The Camcopter S-100, a UAV designed by Gerhard Heufler and Hans Schiebel was originally designed for aerial landmine detection and eradication. At 41″ x 49″ x 10′ 1 5/8″ (104.2 x 123.8 x 310 cm), the Camcopter S-100 is bigger than you might think, but really not so very big given its range of 112 miles (180 km) at a top speed of 138 mph (222km/h). Viewed from the nose, it resembles a shark, yet at the same time looks surprising sweet. The on-board camera resides in a small pod attached to its underbelly.
Since the Camcopter S-100’s initial launch it has been employed in anti-smuggling efforts, border and harbor patrol, maritime reconnaissance, fire fighting, flood relief, search and rescue missions, and all manners of surveillance studies and projects. The sky’s the limit.
NASA uses UAVs to track hurricanes. UAVs were used to detect radiation levels at the Fukushima nuclear plant in the aftermath of the Tohuku earthquake and tsunami. Occupy Wall Street even had the “Occucopter,” a camera-mounted UAV that the animal rights group SHARK (SHowing Animals Respect and Kindness) had planned to use to collect evidence of an illegal pigeon shoot, until it was reportedly shot down by the hunters.

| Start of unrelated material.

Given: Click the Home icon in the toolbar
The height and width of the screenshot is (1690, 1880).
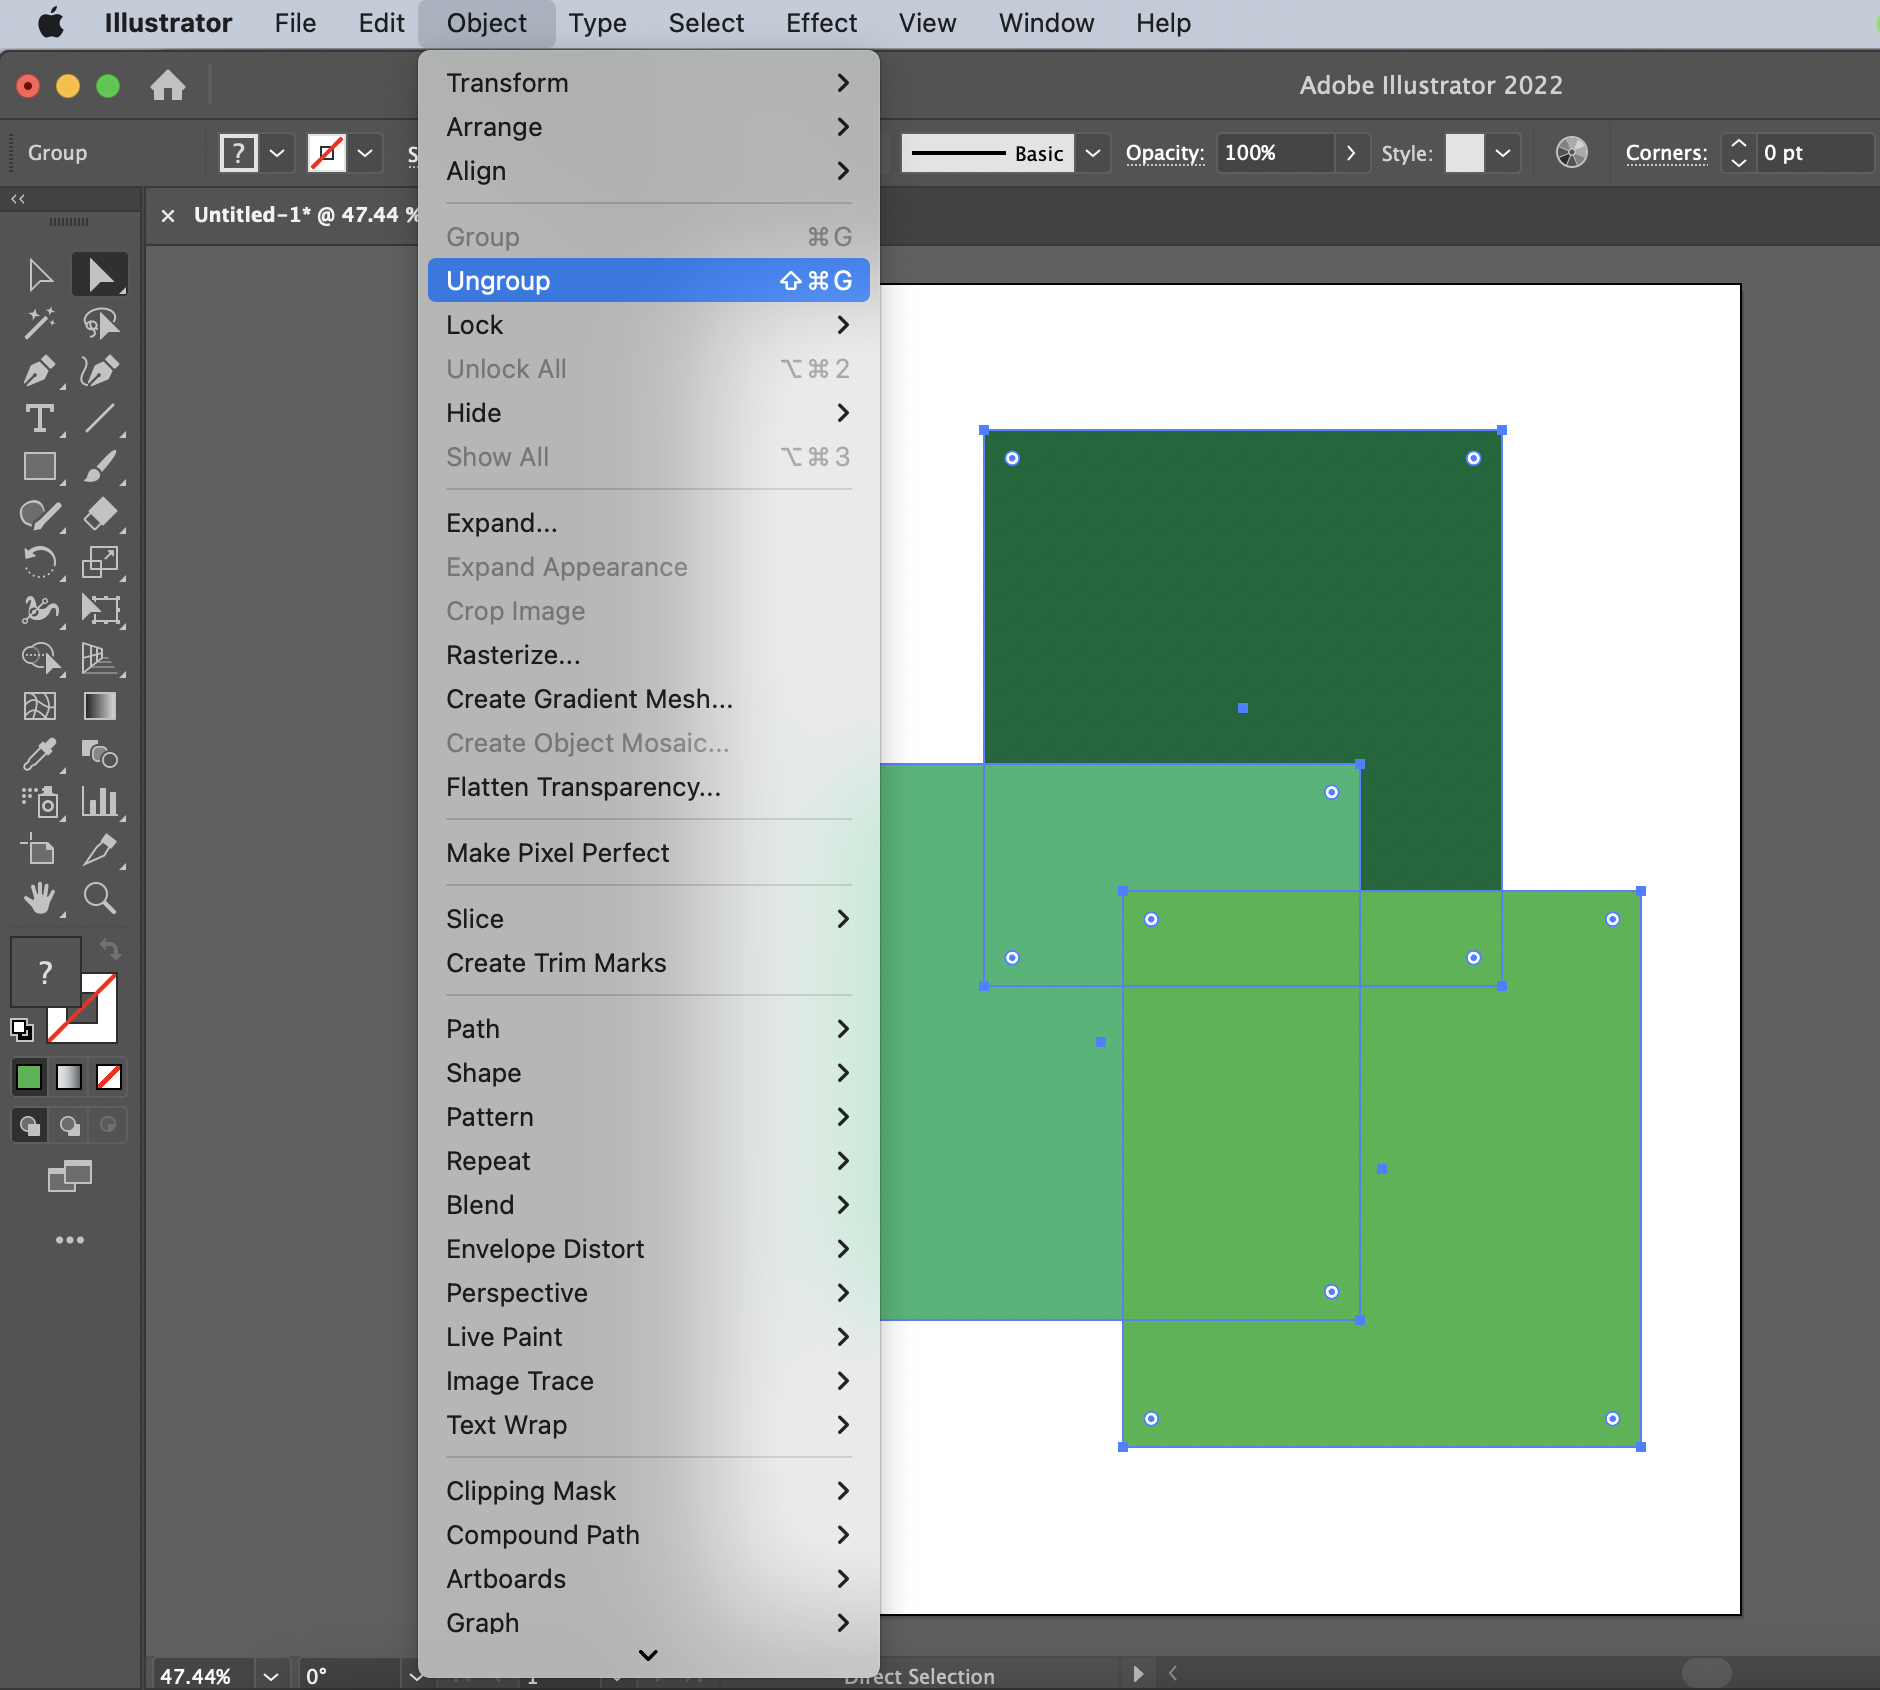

In the past week alone I came across two very different kinds of stories about UAV use. The first was an Outside magazine photo caption recounting how the photographer, who while paddling boarding found himself above an usually large school of leopard sharks, was able to race to his car and grab his camera-mounted drone helicopter to capture the photograph of the animals. Then I spotted a piece online in The Guardian about video camera-mounted UAVs circling above the Fendi runway during fashion week in Milan sending live internet feeds.
Not to suggest the use of UAVs is all sweetness and light; it’s certainly not. There’s a reason the UAV/drone controversy exists, but then design is no stranger to violence. Currently there are two projects at MoMA examining this dynamic. First, there’s the contemporary design exhibition A Collection of Ideas, which explores new categories of investigation and new design forms, and features a group of works related to the topic of “Design and Violence.” The second is an online curatorial platform, also called Design and Violence,, which through ongoing open discourse observes the manifestations of violence through design in modern society. The website features the work of critical thinkers from fields as diverse as science, philosophy, literature, music, film, journalism, and politics in consideration of selected design objects, sparking a provocative conversation which welcomes everyone’s input—so please be sure to visit and join the discussion.
Currently on view in A Collection of Ideas, the Camcorder S-100 was first exhibited at MoMA in SAFE: Design Takes on Risk.